Can you ask your present Sensei (or whatever it is called in your art) to introduce you to a new school that he could recommend? OSu!
It depends on the club. First, find out if your old club is affiliated with a larger organization. If they are, the rank you have now will likely be accepted by another club with the same affiliation. If you can't find a club with the same affiliation, check out the clubs near where you're moving to and ask them how they handle rank for students coming in from other clubs. Most clubs have done this before, and so likely have a prescribed way of dealing with it. Also, unless you're going to a club that teaches an entirely different martial art, it is very unlikely that you'll have "a whole new set of techniques to learn".

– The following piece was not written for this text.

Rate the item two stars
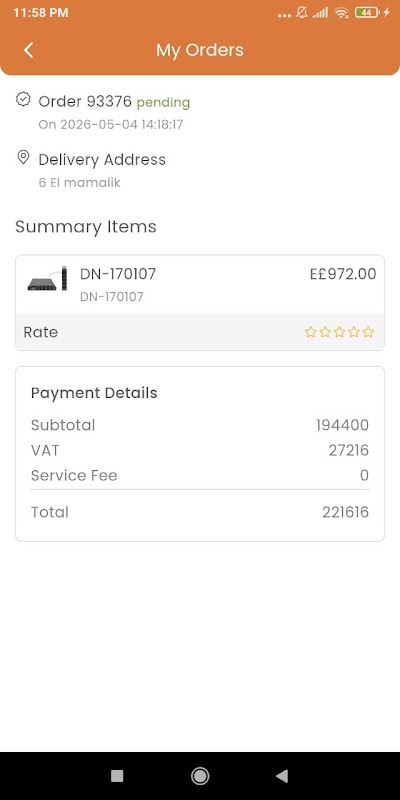The width and height of the screenshot is (400, 800). tap(325, 332)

You wouldn't generally have a whole new set of techniques to learn. In the end, variations aside, jujutsu is jujutsu and most jujutsu clubs will teach roughly the same techniques in a similar kind of order. A nikkyo in one club will be much the same as a nikkyo in another.

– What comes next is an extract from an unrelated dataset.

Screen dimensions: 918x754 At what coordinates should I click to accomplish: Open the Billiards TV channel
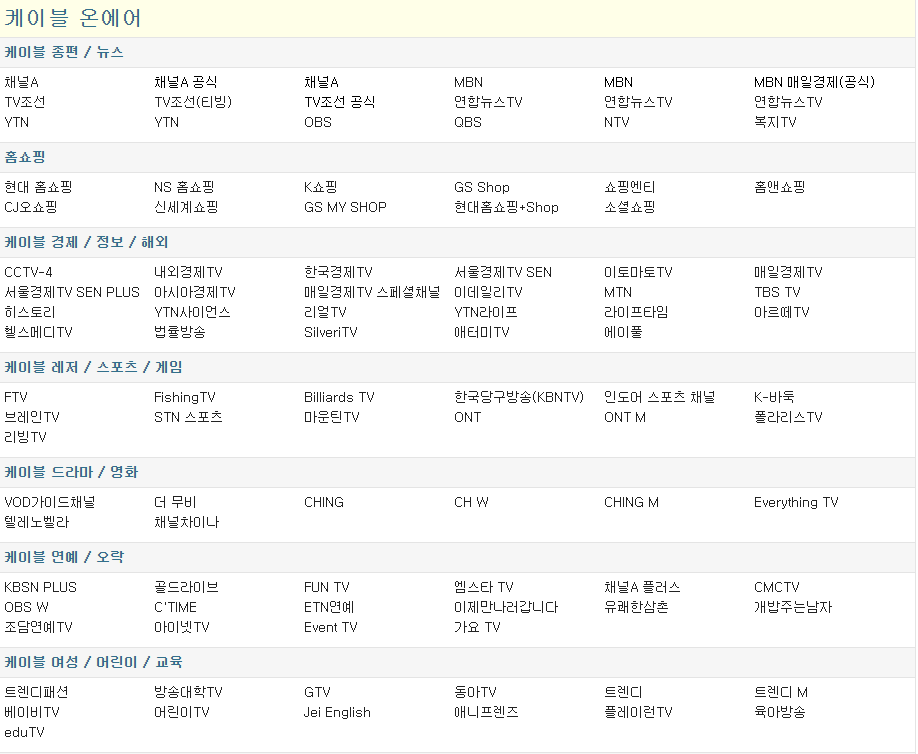point(339,397)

It depends on the school. Very often a new school will have you keep your rank while you learn the new curriculum. I did that when I moved and changed TKD schools, completely different forms at the new school but they had me continue to wear my purple belt until I caught up, then continued to promote from there. But in the end it's all up to the instructor at the new school.
You could also look at this as an opportunity to start exploring new styles and expanding your horizons.
Search the area for MA-schools that might suit my needs. I would prefer something in the line of what I am currently studying. I'd like to have a click with the instructor, students and material studied. That's up to the instructor. This would also depend on the instructor. I would guess that proper MA-schools, so not the McDojo-type, will have you progress much faster then the total newbies, based on your skill, when you are asked to start all over. If on the other hand you can keep your (kyu or dan) rank you will probably have to get the syllabus down right, before you can achieve a new rank.
sometimes it's better to enter fresh. i always "put on a white belt" when i'm in a new place. usually the new teacher see the skill and "progresses" you fast anyway. but if not, i love sandbagging in sparring hahahaah!
Thanks I didn't realise that. I looked at another syllabus and there seem to be a lot of similarities.
Starting over can be a blessing. I'd pick up a second art, personally. I've done it many times before and I only regret it when I find those rare bad schools that escape my initial assessments. I argue against being graded up in classes though and don't care about the social club experience as much as many people do, so I'm not very typical in that regard I suppose.
Don't you find it frustrating not being able to progress to the top? What do you mean about being graded up?
maybe i'm too cynical, but to me ranks are purely arbitrary and have little to do with whether one can fight or not. my thought is that if you have to leave and go somewhere else, even another art, don't sweat it.
No, I never cared for grades or recognition, just results. I've also never liked the stigma of people calling someone an expert because their belt is a dark enough color. I was born into a martial arts family so there was no grading at home for my early years. And I mean I would have instructors asking me to grade higher because I was teaching students and I wouldn't want to be graded up to do it. So I'd pretend to be agreeable about the topic and then just somehow make sure we never got around to it. I also didn't go to any of my college graduations or tell anyone about them. I'm kinda weird like that.